Milligan is pleased to share the details of the trial that was recently completed at our project, the Gateway, in the Peak District.
The impact of traffic congestion in Britain’s original National Park, is a growing problem for its community and visitors. A two-week trial launched at the Chatsworth Show and completed during the first week in September last year, was carried out by a group of industry partners working with Peak Gateway Properties. The trial has taken all parties a step closer to creating a zero emission, car-free, Gateway mobility offer.
The PEAK Express will offer visitors access to a hop-on, hop-off service, operated much like a ski pass. Based initially at the PEAK Gateway, a regenerative enterprise and visitor destination planned just outside of Chesterfield, the PEAK Express combines parking, accommodation and services with zero emission vehicles to explore the National Park. The PEAK Express will operate beyond the congested ‘honey spots’ thus opening access to more experiences and attractions without the need for car parking.

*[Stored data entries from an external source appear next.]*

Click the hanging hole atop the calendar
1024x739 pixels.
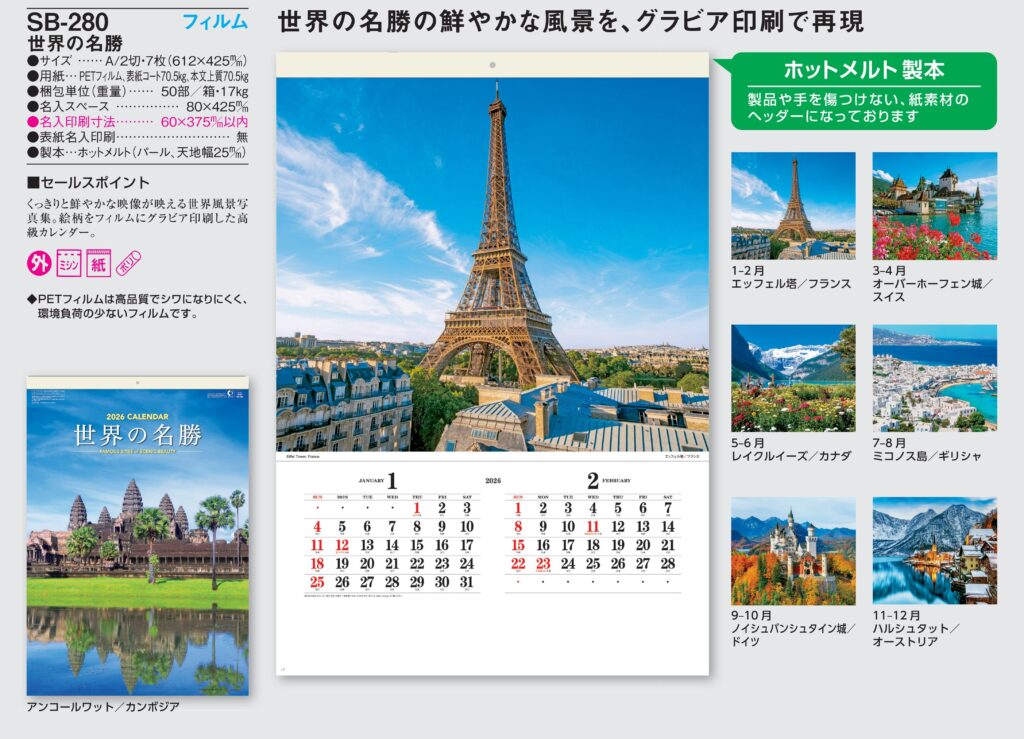(x=492, y=66)
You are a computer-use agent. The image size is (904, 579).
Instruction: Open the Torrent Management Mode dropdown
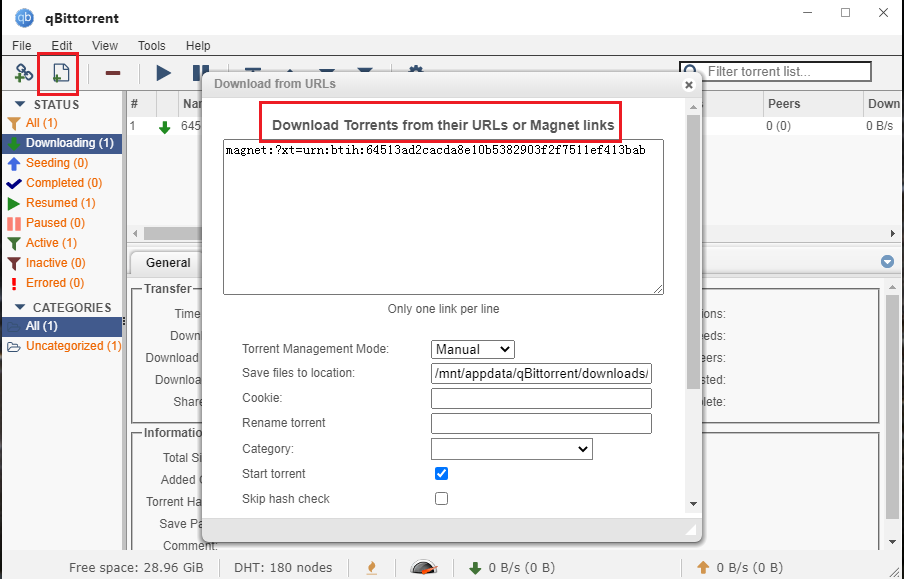click(473, 349)
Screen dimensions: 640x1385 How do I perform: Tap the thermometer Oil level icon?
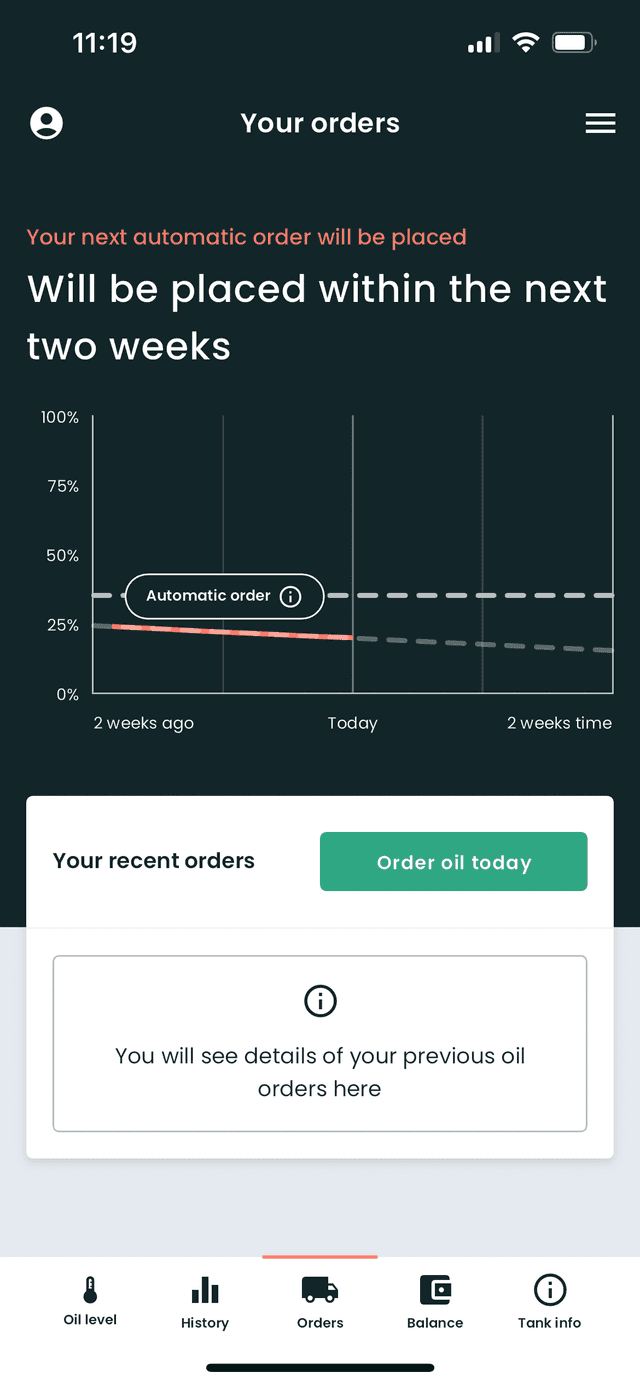[90, 1290]
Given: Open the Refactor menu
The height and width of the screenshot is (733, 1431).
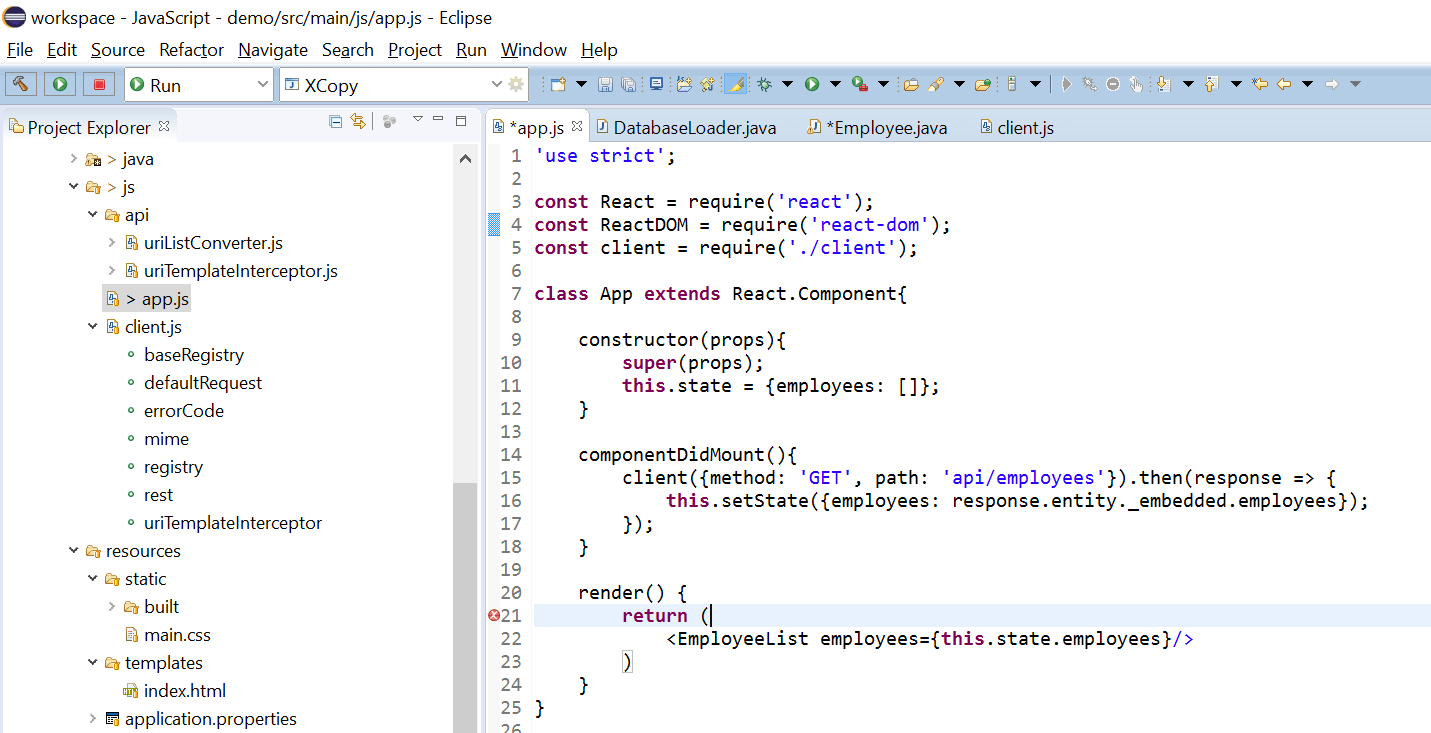Looking at the screenshot, I should [x=190, y=49].
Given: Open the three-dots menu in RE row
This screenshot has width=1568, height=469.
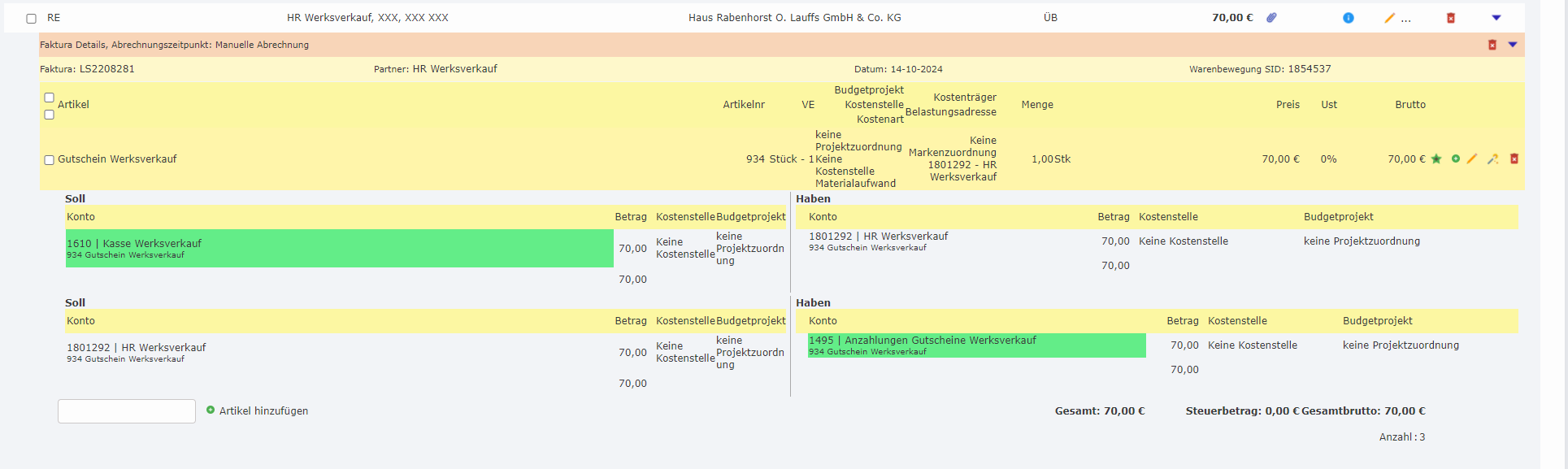Looking at the screenshot, I should click(1406, 19).
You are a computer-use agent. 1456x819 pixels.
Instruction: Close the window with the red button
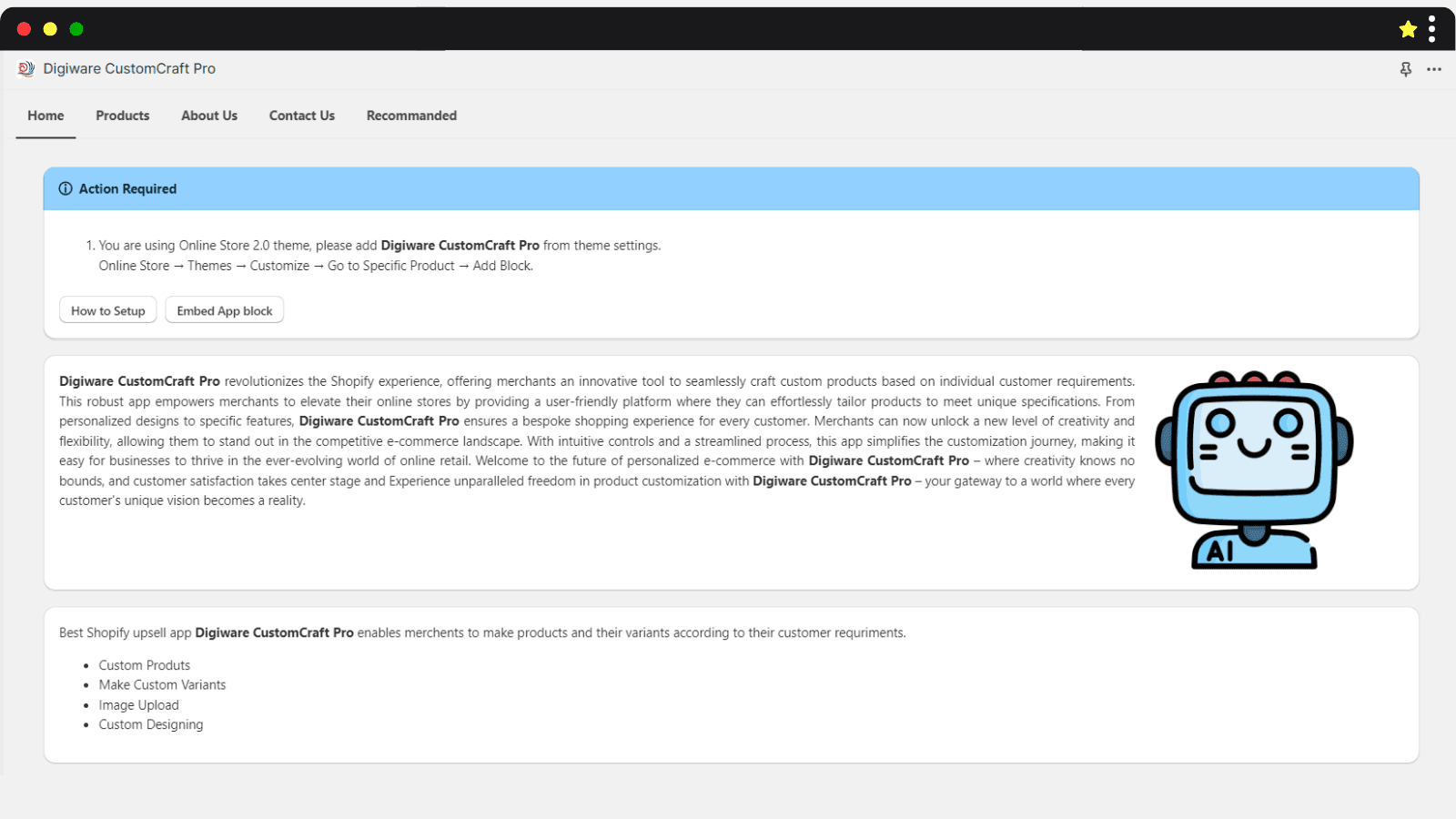click(25, 29)
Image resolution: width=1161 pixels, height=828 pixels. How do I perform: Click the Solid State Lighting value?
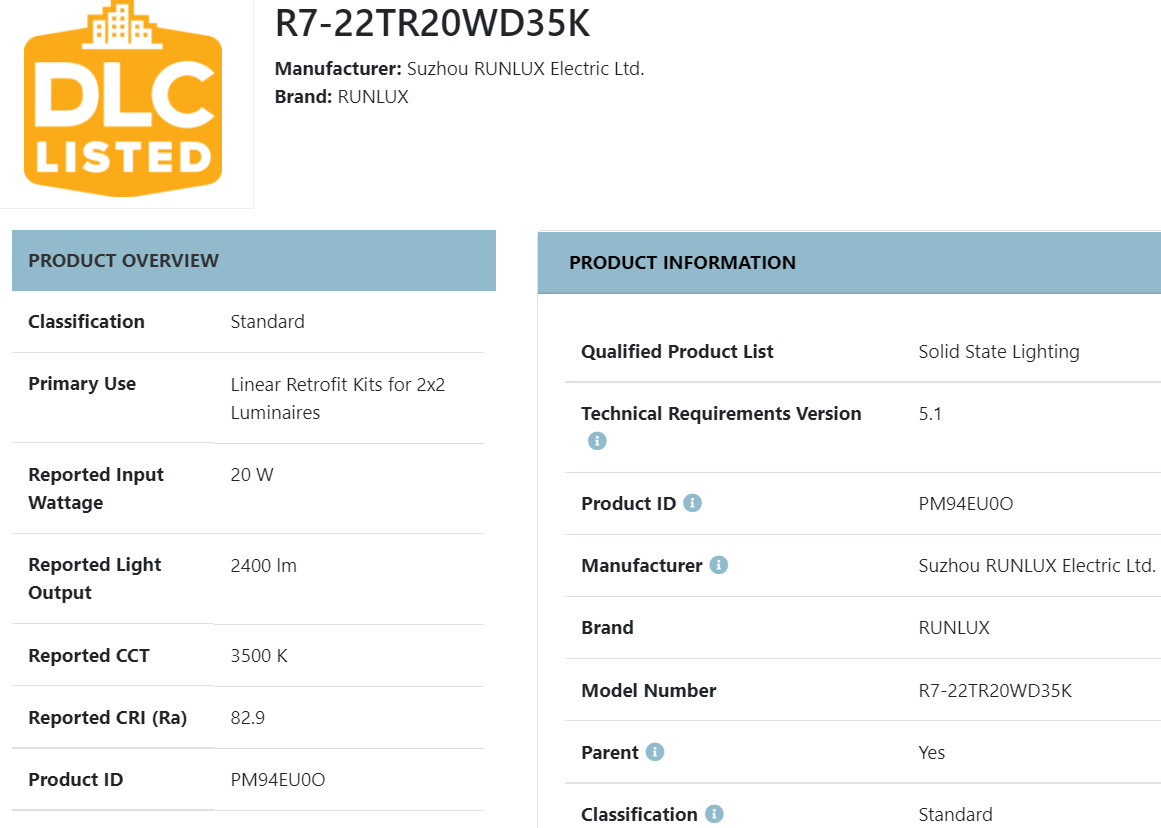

During the trial the EV and hydrogen buses were operated concurrently on the same route, at the same time, with the same loads. This is believed to be a world first. The buses were provided by trial partner Toyota Caetano and piloted to various locations across the park by Trent Barton including the Gateway site itself, Chatsworth House, Longshaw, the Hassop Station/Monsal Trail and Chesterfield Town Centre and train station. A mobile hydrogen refueller was provided by the world’s biggest hydrogen producer, Air Products.
One of the most interesting results from the trial was the regenerative effect created by the undulating roads of the National Park. For example, the hydrogen (FCEV) unit regenerated almost half of its fuel use through its braking system.
Jon Hunt, alternative fuels manager at Toyota said; “The iconic, long undulating terrain of the Peaks means electric battery life can be optimised better than in stop start urban landscapes.
“Balancing the availability of charging points, timetabling, optimising journey times, availability of hydrogen and commercial requirements is likely to point to different zero carbon solutions in every national park for services like this.”
Key findings from the trial:
- 1,244km was covered during the trial between the EV and hydrogen bus
- The hydrogen bus used 589kWh of energy and generated 251kWh of energy through its braking system.
- 185t CO2 was saved vs fossil fuels during the trial – the equivalent weight of a Toyota Yaris (*based on an equivalent 7.5-16t diesel bus travelling 1,244km. Consuming 301g fuel per km and emitting 3.169kg CO₂ per kg of fuel.)
- The CO2 saving per mile was 1.6kg, based on the trial data when comparing EV/FCEV to equivalent diesel buses.
A second trial, engaging a broader national customer base, is being planned for summer 2023. The PEAK Express partners are currently considering a range of operators for the trial and the longer-term service.